Prompt:
In the listing below, how many lines contain the string "computer"? Reply with the number alone.

Information:

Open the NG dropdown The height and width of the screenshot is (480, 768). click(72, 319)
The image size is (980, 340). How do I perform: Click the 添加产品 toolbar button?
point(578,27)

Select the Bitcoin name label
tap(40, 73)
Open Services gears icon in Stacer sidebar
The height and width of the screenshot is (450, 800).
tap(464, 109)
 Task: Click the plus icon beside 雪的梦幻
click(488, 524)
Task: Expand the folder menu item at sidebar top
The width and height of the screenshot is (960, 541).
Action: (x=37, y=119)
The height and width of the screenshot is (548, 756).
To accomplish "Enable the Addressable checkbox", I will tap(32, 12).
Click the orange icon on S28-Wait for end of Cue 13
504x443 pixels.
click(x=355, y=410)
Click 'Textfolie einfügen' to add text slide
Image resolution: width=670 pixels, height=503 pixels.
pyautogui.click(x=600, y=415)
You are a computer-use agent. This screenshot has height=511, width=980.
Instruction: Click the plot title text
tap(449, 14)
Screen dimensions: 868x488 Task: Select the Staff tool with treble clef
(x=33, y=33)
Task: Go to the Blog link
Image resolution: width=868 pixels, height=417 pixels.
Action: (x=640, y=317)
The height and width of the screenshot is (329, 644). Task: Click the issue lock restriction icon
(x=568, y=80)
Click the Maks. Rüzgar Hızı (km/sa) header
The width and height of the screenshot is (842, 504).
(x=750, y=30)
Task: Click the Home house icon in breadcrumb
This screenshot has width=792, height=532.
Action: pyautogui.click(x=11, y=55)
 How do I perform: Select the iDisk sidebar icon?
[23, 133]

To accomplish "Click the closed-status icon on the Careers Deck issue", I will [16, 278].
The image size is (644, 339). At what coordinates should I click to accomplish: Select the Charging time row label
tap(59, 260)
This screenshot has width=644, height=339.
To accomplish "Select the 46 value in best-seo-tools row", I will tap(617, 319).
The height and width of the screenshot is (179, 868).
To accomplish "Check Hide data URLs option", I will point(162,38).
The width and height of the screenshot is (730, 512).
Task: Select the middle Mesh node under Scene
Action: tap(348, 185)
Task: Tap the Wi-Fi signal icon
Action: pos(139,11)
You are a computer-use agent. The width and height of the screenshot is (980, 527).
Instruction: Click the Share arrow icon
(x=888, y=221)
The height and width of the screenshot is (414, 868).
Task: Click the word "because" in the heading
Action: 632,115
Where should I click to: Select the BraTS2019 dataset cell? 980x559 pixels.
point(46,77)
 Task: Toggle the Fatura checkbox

Task response:
2